## Task requirements
Please reproduce the stretch of the material from the line containing "Given: Open Viber from the taskbar" through the line containing "Looking at the", swapping "taskbar" for "dock" and keeping everything else unchanged. Leave the pictures out of your answer.

## Extracted entries

_____

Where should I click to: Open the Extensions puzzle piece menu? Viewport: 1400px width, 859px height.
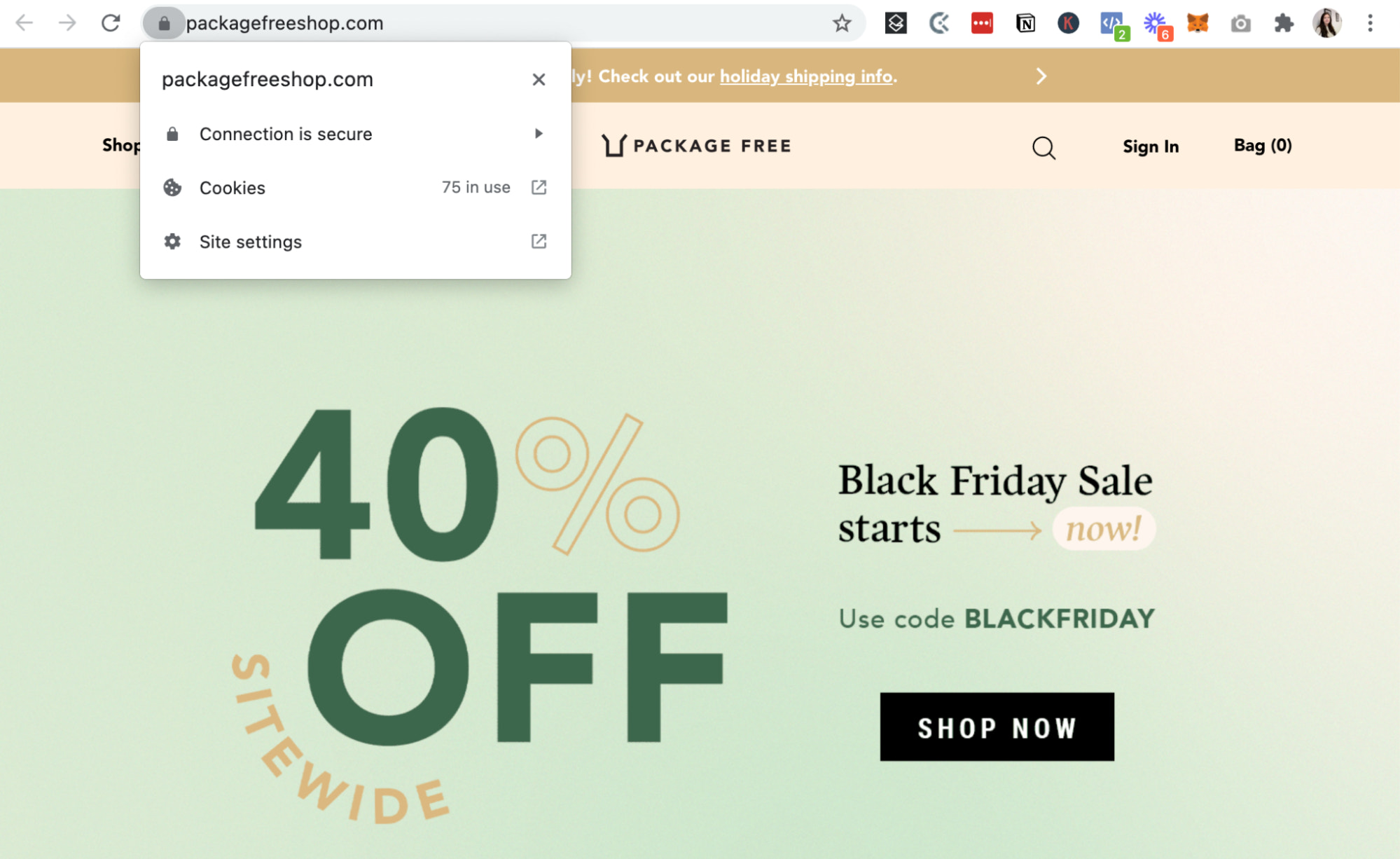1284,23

_____

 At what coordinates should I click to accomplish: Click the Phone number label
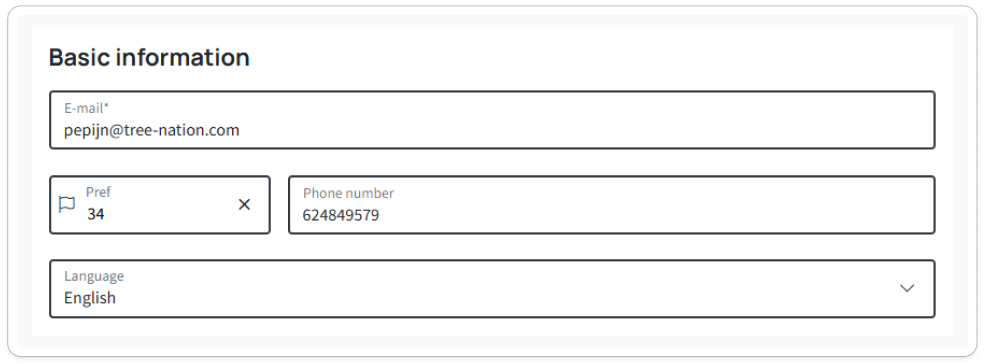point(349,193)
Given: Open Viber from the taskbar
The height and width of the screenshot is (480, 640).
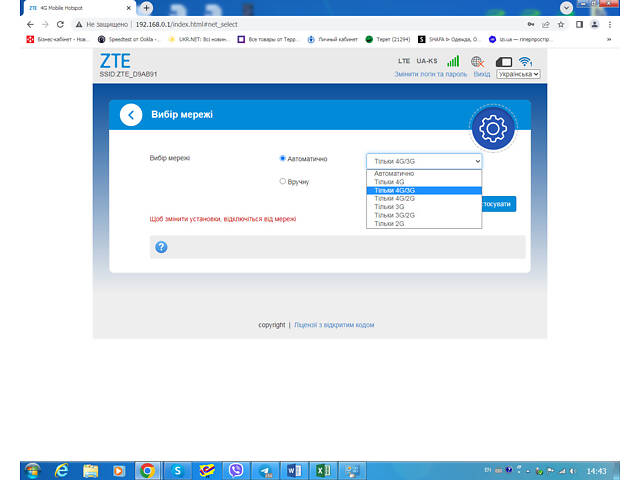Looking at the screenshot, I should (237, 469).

_____

## Output below
Given: Open Viber from the dock
The height and width of the screenshot is (480, 640).
Looking at the screenshot, I should (237, 469).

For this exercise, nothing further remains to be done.